From the records below, pull out each line containing the string "point" and copy those lines.

(A run of records)
_ _ _ _
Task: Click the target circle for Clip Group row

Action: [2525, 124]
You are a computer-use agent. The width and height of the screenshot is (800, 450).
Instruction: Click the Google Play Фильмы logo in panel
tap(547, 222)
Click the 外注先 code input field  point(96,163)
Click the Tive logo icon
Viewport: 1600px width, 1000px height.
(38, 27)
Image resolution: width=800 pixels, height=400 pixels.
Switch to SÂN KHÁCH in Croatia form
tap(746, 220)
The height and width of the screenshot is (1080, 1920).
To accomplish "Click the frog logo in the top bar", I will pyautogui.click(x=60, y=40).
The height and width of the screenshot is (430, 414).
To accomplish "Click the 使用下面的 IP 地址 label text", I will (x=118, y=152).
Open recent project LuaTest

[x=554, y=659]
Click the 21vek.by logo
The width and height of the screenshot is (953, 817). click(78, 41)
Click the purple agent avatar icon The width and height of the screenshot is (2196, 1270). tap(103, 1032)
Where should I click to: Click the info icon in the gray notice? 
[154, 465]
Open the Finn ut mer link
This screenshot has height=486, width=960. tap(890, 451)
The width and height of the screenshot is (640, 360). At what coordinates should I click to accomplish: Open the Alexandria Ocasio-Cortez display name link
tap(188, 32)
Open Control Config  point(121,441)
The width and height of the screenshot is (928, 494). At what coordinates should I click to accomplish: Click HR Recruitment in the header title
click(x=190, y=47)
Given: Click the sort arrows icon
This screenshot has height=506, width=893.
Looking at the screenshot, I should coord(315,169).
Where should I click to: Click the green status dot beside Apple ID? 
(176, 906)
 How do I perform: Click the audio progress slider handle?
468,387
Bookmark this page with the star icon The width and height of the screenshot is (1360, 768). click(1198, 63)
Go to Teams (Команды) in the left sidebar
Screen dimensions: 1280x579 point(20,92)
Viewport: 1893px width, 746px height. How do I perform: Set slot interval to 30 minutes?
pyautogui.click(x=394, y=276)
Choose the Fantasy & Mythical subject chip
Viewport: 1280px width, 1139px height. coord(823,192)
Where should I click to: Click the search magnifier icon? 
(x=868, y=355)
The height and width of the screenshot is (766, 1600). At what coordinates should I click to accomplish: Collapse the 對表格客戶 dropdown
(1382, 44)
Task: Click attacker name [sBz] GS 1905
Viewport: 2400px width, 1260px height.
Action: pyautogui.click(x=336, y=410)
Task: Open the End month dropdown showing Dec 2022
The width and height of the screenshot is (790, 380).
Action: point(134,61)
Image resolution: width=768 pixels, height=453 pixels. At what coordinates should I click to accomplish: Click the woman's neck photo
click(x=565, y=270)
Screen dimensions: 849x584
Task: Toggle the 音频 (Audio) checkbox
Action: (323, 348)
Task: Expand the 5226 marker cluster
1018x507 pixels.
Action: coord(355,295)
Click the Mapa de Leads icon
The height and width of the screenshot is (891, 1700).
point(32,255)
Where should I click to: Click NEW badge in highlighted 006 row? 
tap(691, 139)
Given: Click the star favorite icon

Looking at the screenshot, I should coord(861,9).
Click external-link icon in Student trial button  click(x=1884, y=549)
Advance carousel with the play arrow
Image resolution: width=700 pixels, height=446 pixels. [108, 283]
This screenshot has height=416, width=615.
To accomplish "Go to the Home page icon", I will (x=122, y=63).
_ _ _ _
OUTPUT OF THE TASK »
Click the 外注先 code input field  point(96,163)
Open Control Config  point(121,441)
Screen dimensions: 1280x579 point(20,92)
Action: point(134,61)
point(32,255)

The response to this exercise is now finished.